We are maintaining the status quo and withdrawing the NPRM rather
than codifying the current exceptions to Sec. 399.84 allowed by the
Enforcement Office. We do not think that codification is necessary to
make the enforcement policy transparent and available. As we observed
in the NPRM, sellers and lawyers practicing in this industry are
already familiar with the policy and both consumers and newcomers to
the industry can find the details of the policy on the Department's Web
site at https://airconsumer.ost.dot.gov/rules/guidance.htm. 70 FR at
73963. As we also observed in the NPRM, given that enforcement is by
nature discretionary, by not codifying the exceptions to Sec. 399.84,
we are retaining the flexibility within the Enforcement Office to
continue refining its enforcement policy without the delays and costs
that rulemaking would entail, id.
Two clarifications are in order. First, several commenters argue
for leeway to lump all of the government fees and charges that may be
broken out from the fare together as one sum rather than being required
to list them individually.

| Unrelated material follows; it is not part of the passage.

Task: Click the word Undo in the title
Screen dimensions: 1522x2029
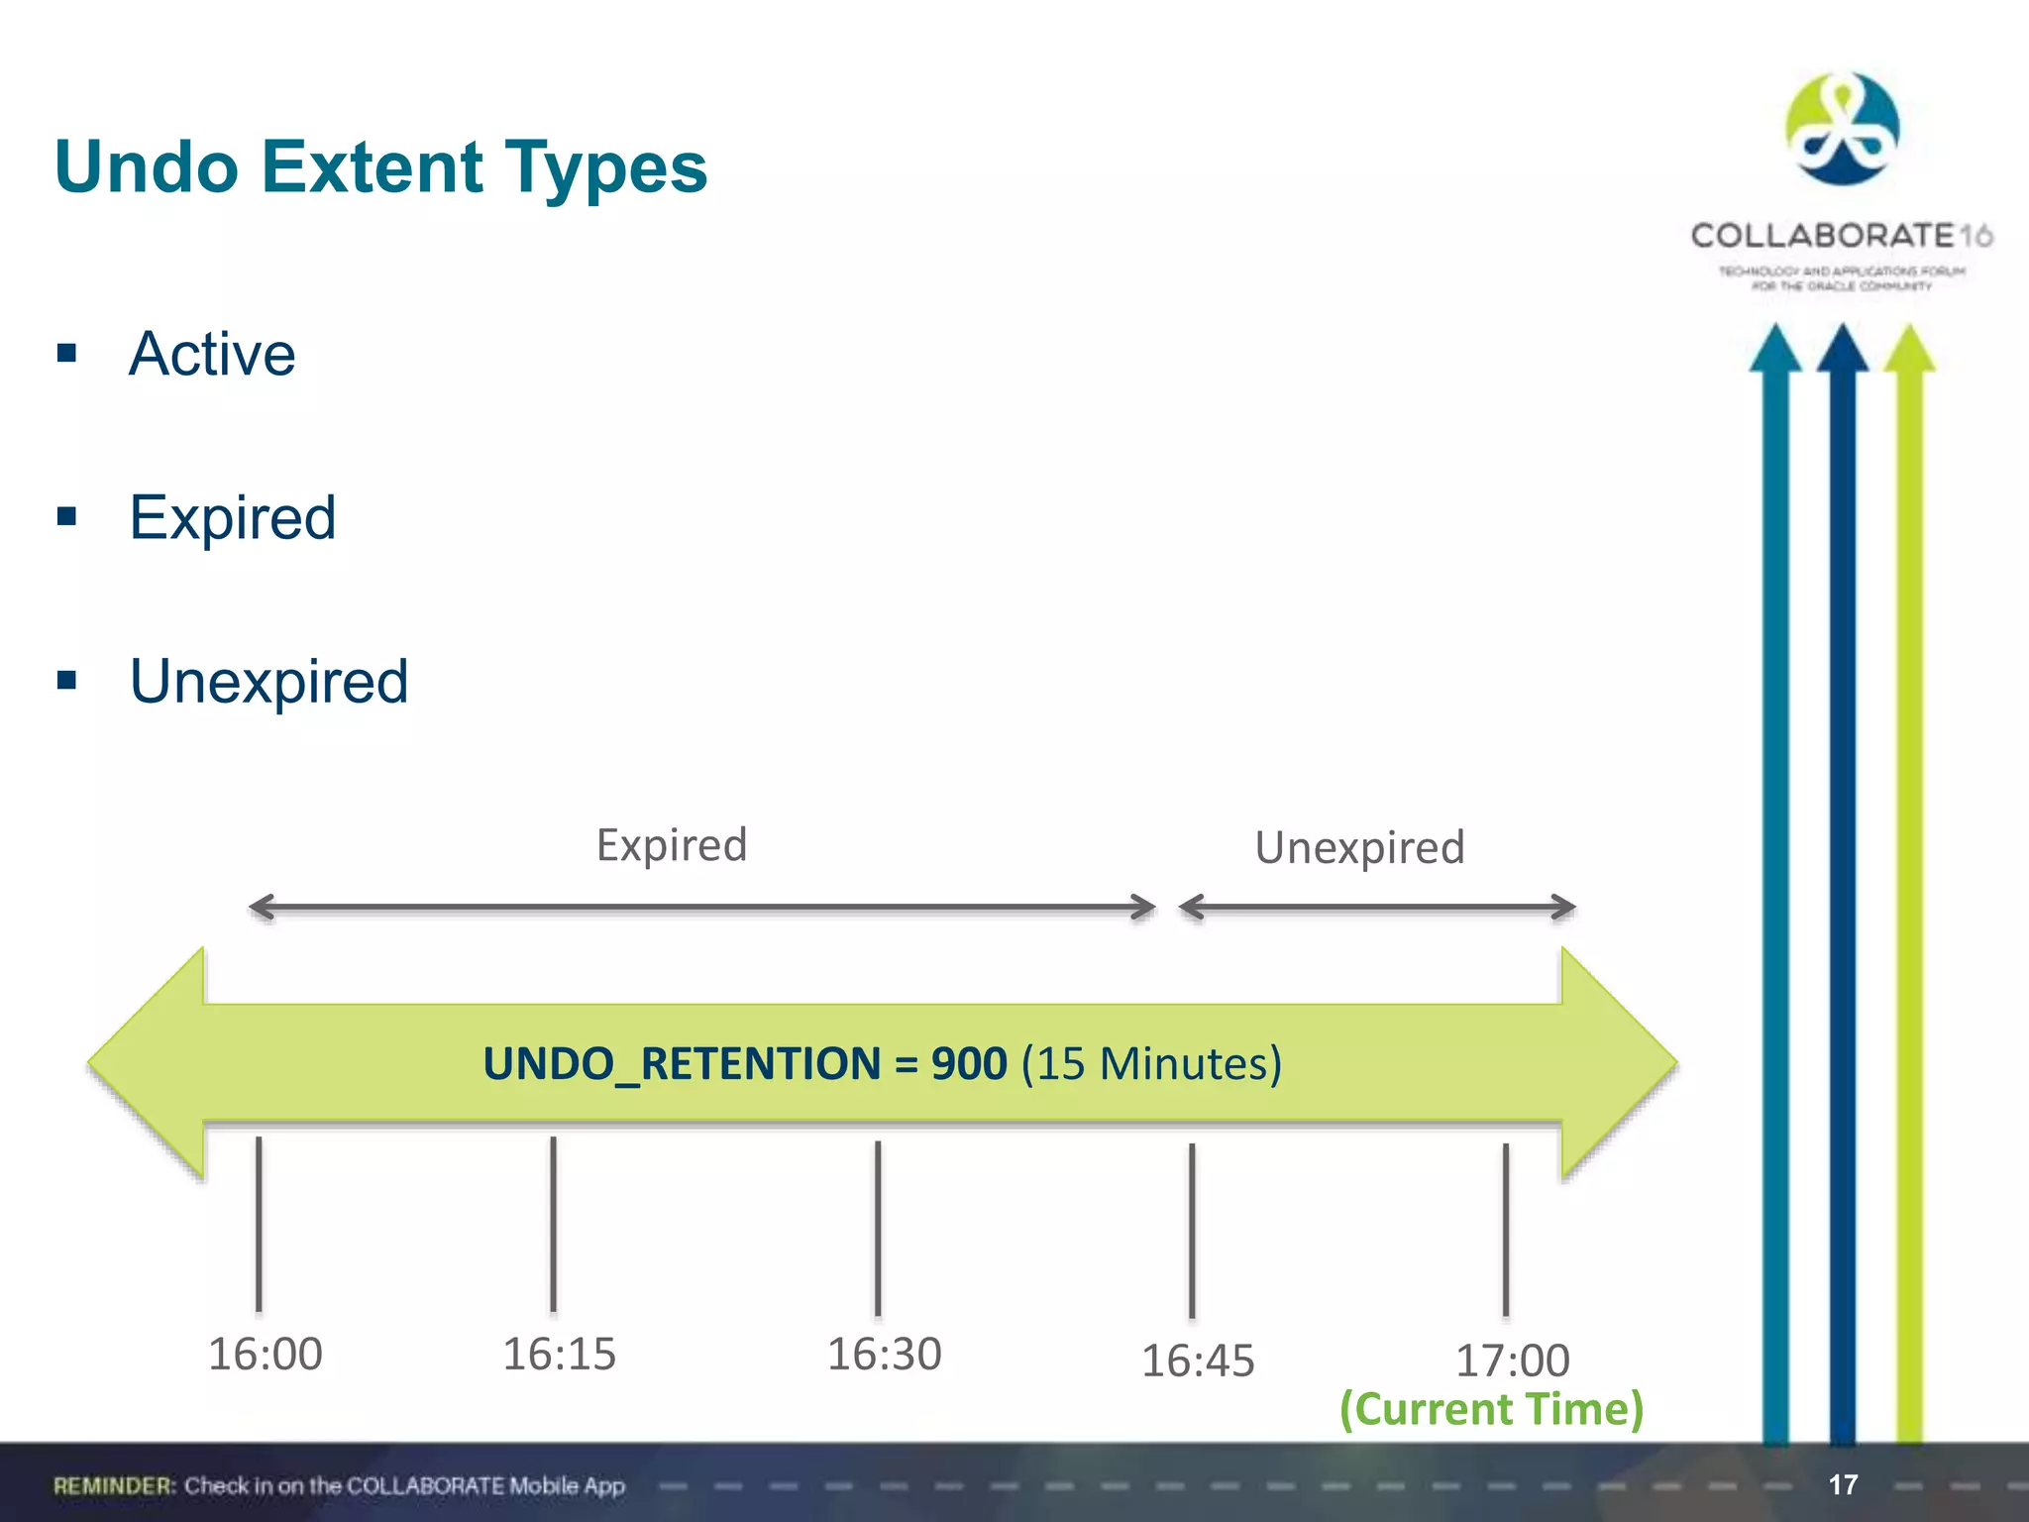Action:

In practice, except for ad valorem taxes and
the September 11th Security Fee, which under the Department of Homeland
Security's regulations must be disclosed separately, the Enforcement
Office already allows this. Second, several commenters argue that the
requirements for disclosure of government-imposed charges in billboard,
television, and radio advertisements should be dropped because as a
practical matter these disclosures are invariably unintelligible. The
fact remains, however, that failure to disclose these charges
effectively renders an advertisement deceptive. Sellers always have the
option of including these charges in the fares advertised (using a
range of prices or using the word ``from'' with the minimum price if
need be).
Accordingly, for the reasons set forth above, we are withdrawing
the NPRM.
Issued this day of September 18, 2006, at Washington, DC, under
authority delegated by 49 CFR 1.56a.
Michael W. Reynolds,
Acting Assistant Secretary for Aviation and International Affairs.